◆ **STORED DATA**
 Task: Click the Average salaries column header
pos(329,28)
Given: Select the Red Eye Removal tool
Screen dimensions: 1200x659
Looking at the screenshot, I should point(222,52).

◆ **WORK TO DO**
Render every line of the entries as a JSON list of strings, one string per line, omitting blank lines.

◆ **WRITTEN SOLUTION**
[
  " Task: Click the Average salaries column header",
  "pos(329,28)",
  "Given: Select the Red Eye Removal tool",
  "Screen dimensions: 1200x659",
  "Looking at the screenshot, I should point(222,52)."
]